The state of synthetic data
The current landscape for synthetic data is interesting. There’s a growing market demand for synthetic data, with startups and incumbents aiming to fill that need.?
This market can be broadly classified into two categories: structured and unstructured synthetic data generators.
I predict that the real value capture and competition will center around unstructured data. This prediction is based on the use cases derived from unstructured data, most of which will focus on training AI models.?
Advancements and challenges
Now that we understand the market structure, let's explore recent advancements in training AI using synthetic data and the associated challenges.
The adoption of synthetic data is rapidly growing in the field of generative AI, primarily through a concept called "bootstrapping." Bootstrapping involves training one model using data from another model. A typical example is using GPT-4 to train GPT-3.5 for specific tasks, like LLM evaluation.?
“Recent research has shown that training small, efficient language models (SLMs) on high-quality, diverse data can achieve state-of-the-art results- even rivaling or surpassing LLMs 5x the size such as Llama2-7b and Falcon-7b on common tasks, as demonstrated by models like Microsoft's "phi-1.5" (from their paper "Textbooks Are All You Need"), Orca2, and IBM's Granite. “
These small language models (SLMs) are paving the way for generating high-quality models using synthetic data, and this approach has the potential to scale to much larger models. Recent successes include Microsoft's Phi-2 and Google's ReST^EM.
Success in this field also brings its share of challenges, particularly within the realm of synthetic data. One crucial aspect is ensuring that synthetic data faithfully replicates real-world conditions. Failure to capture these complexities can lead to poor model performance in practical scenarios, which becomes challenging for complex data, like images.
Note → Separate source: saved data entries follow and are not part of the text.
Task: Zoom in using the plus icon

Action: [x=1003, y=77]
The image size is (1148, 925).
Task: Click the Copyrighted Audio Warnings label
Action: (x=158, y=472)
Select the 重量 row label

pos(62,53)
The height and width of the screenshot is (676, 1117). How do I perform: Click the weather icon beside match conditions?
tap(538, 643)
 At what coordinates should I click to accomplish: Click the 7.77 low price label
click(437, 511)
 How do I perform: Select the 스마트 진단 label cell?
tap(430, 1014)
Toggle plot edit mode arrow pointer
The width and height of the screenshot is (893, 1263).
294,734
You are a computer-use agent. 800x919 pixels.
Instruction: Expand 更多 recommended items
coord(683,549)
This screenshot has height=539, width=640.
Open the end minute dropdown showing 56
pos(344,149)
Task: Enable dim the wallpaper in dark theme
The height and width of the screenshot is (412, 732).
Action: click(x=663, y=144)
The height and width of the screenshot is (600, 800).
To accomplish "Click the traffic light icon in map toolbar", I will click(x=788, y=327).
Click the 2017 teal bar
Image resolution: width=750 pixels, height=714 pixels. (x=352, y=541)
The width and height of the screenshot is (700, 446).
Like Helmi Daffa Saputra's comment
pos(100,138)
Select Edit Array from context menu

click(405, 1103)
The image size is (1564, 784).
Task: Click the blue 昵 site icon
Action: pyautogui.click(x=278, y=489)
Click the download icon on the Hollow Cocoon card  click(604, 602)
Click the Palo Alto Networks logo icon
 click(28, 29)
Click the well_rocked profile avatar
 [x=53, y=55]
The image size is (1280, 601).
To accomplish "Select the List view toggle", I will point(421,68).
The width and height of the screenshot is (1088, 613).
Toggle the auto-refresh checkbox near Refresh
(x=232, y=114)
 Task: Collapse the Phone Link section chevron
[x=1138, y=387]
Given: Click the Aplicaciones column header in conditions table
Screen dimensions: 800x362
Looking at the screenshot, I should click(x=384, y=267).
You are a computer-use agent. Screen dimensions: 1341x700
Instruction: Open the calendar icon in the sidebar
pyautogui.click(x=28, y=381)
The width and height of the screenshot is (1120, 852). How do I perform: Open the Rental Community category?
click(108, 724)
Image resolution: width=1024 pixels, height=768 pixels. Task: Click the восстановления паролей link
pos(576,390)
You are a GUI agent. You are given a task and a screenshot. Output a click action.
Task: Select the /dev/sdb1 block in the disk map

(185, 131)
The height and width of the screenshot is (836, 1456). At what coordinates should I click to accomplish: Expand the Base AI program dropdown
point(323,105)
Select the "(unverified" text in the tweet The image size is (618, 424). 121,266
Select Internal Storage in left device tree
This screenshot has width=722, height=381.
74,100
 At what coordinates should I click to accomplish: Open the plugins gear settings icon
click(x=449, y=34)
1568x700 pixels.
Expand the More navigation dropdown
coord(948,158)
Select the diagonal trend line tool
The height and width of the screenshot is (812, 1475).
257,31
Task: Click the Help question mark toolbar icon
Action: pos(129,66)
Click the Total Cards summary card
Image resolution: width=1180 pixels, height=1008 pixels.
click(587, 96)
Another significant concern voiced by skeptics of synthetic data is what's known as "mode collapse." This issue frequently arises when employing the GAN method mentioned earlier. Mode collapse occurs when an AI, originally designed to generate a wide range of diverse items, ends up repetitively producing a limited set of items instead of maintaining diversity. It's like a chef who only cooks a handful of dishes despite knowing a vast cookbook, thus earning the term "mode collapse" as the AI converges into a single mode.
Luckily, there are a variety of ways to fix most challenges with synthetic data. The key lies in ensuring the diversity of your data and continually validating it. Additionally, incorporating updated original data into the data generator on an ongoing basis helps maintain the high fidelity of synthetic data.
Throughout this post, I've argued that strategic data moats are diminishing while acknowledging the ongoing importance of human-generated "seed data." I understand this might seem contradictory. Currently, human-generated data plays a crucial role in training AI models, but its significance is expected to diminish over time. Let me provide you with two recent research findings that further support this trend, in case you aren't already convinced.
First, there’s MimicGen, which has demonstrated its ability to create high-quality synthetic data from small samples of real-world data. They successfully scaled up from 200 human demos to 50k synthetic demos. This research underscores the diminishing need for human-generated data.
Second, there's the concept of "no shot" or "zero-shot" synthetic data generation, where data can be generated without any initial real-world data. Rendered AI has hinted at its success with this approach on multiple occasions (see here and here).
In the end, if we want powerful AI incorporated into all aspects of our lives, then synthetic data is critical. The quantity and quality of our real world is not enough.??